WHAT THE TASK ASKS. Images aside, return all the entries exactly.

INPUT.
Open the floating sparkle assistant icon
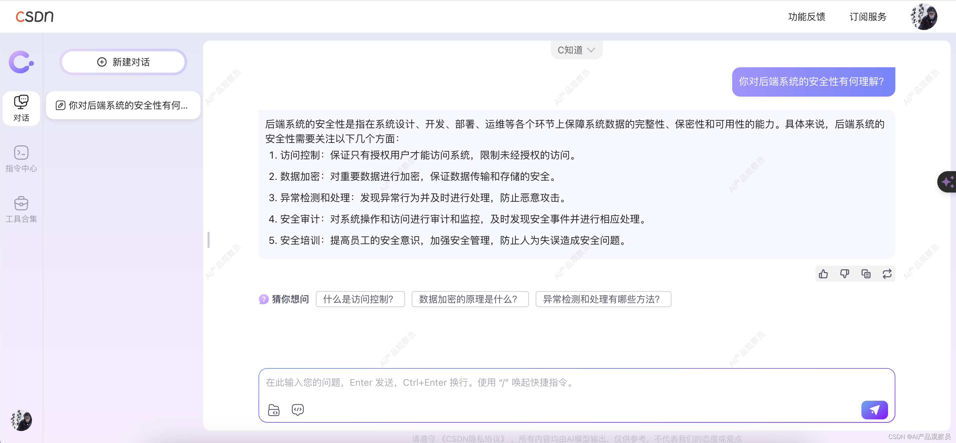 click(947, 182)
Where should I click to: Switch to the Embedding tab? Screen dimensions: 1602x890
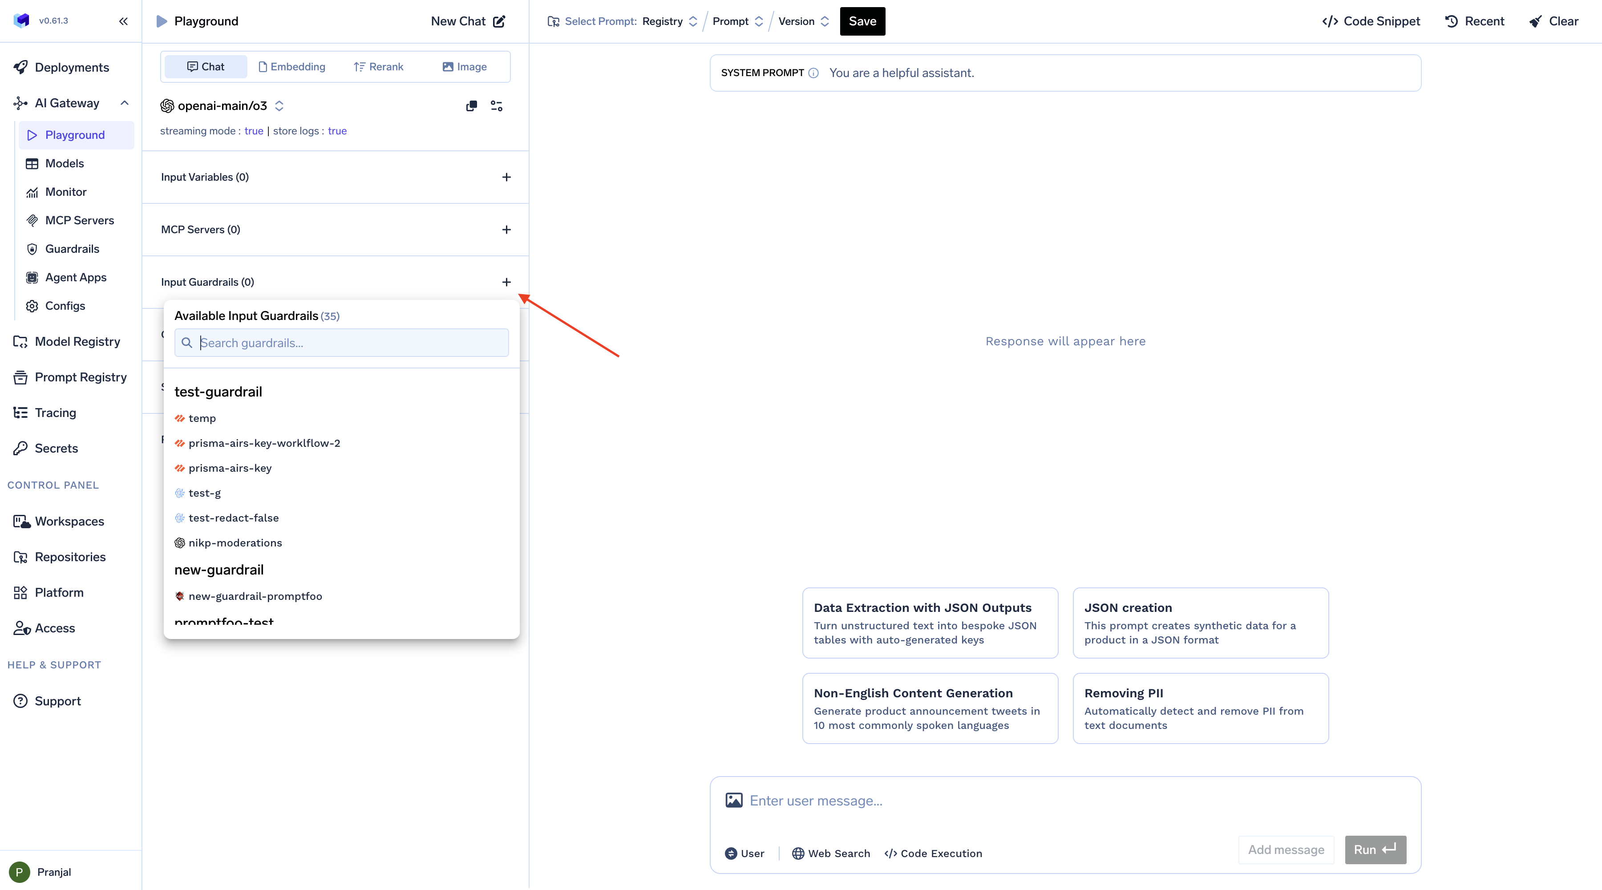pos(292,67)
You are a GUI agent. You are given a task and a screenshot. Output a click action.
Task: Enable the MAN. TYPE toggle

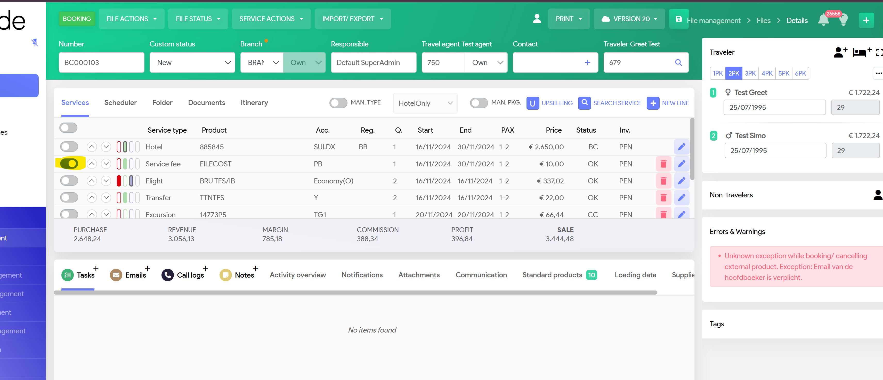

TASK OUTPUT.
Open the floating sparkle assistant icon
 click(947, 182)
Where should I click to: Switch to the Embedding tab? Screen dimensions: 1602x890
pos(292,67)
You are a GUI agent. You are given a task and a screenshot. Output a click action.
Task: Enable the MAN. TYPE toggle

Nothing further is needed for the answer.